Mail Server Rejecting all Messages – Check your Blacklists is listing the WORLD

It’s unusual for mail servers to suddenly start rejecting messages internally and from external sources. That’s exactly what I saw though over the weekend. A mailserver running mdaemon on Windows 2000 was rejected ALMOST every message that was sent it’s way whether it was an internal mail sender and recipient or external sender to internal recipient. The really interesting things was to see a message sporadically succeed. This problem was with mdaemon, but could have occured with ANY mail server. Here’s why…

It sounds like the problem started March 27th around 5 AM or so, as I was told. I logged in remotely and manually attempted to send a message (telnet) and was immediately told invalid recipient after entering what I knew was a correct email address. I tried a second time and it accepted the recipient. Then, I tested further every further test failed. So, I researched mdaemon, I discovered that it has an adaptive spam filtering which can be enabled that essentially locks out a mail sender after receiving attempts to deliver to 3 non-existent addresses from that sender. (I was further informed that a system had been virus infected which made me suspicious that this could be what happened…)

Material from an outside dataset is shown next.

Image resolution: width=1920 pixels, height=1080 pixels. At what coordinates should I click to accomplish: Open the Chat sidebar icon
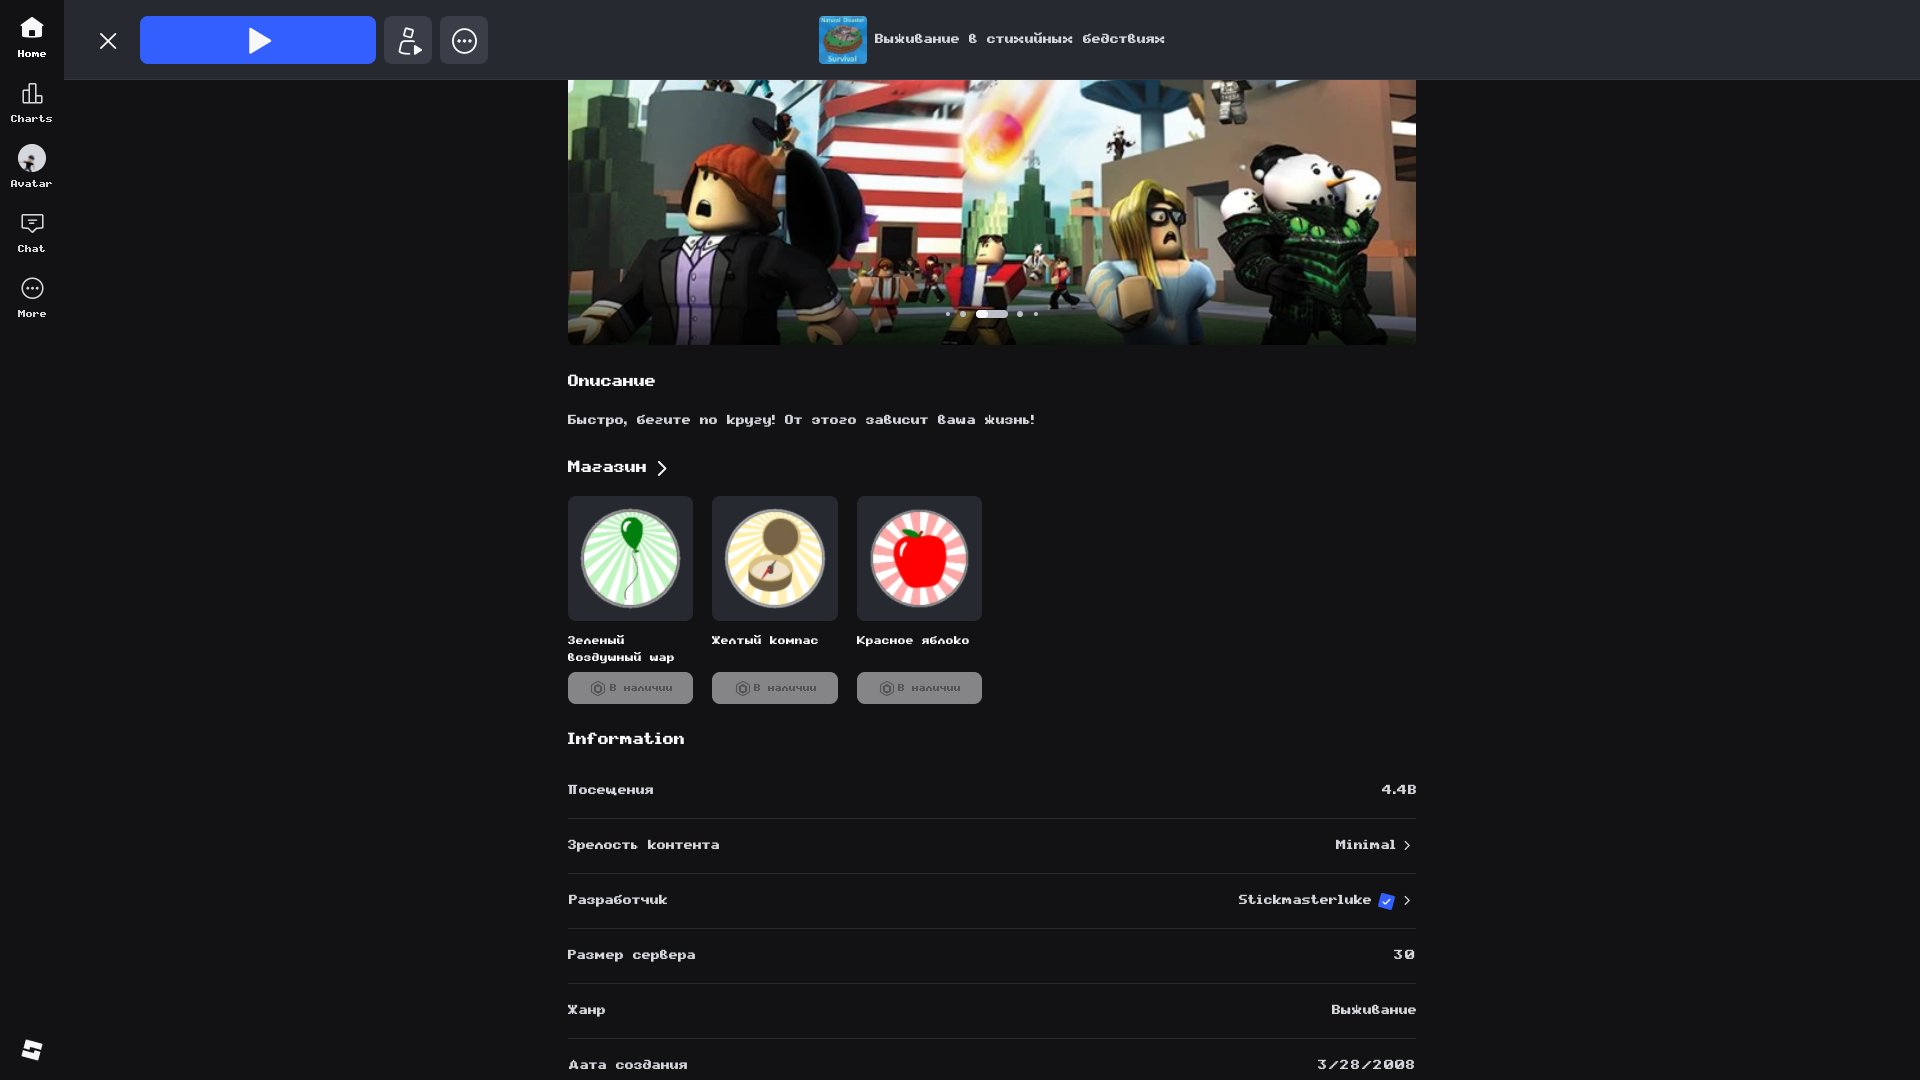[32, 233]
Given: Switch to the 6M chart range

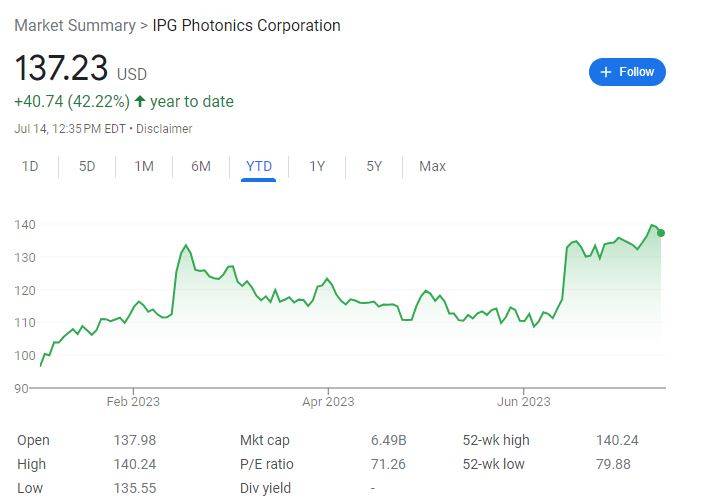Looking at the screenshot, I should (201, 166).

Anyway, when I actually got to look at the server setup I saw the logging of mail transactions and started looking through. It looked as though there were two blacklists setup, and

Hmmm… I’ve used blacklists before and was thinking I haven’t been using (the open relay database) lately. I wonder why… I can’t recall. So, I googled and discovered that the ordb was shutting down. But that was announced a year or so ago. Why would that start causing trouble now?

I continued my search and found…. from this site

3/26/08 Update: ORDB has “listed the entire world” — returning any query with a “listed” response. The result is that if you still have ORDB in your mail server config files, you’re now blocking 100% of your inbound mail. For anyone still trying to “use” ORDB, you’re not going to receive any inbound mail until you disable queries to it.

Ah! Disabled black list – restarted mail server – mail starts coming in. Now, I remember hurrying to remove it from all the mail servers that I administer when the news first came out. (This is a machine that someone else setup/configured and took care of.)

So, moral of the story to those using blacklists – it is good to stay informed of their current status. The occasional successful mail deliveries appeared to be caused by timeouts in looking up the sender in the database.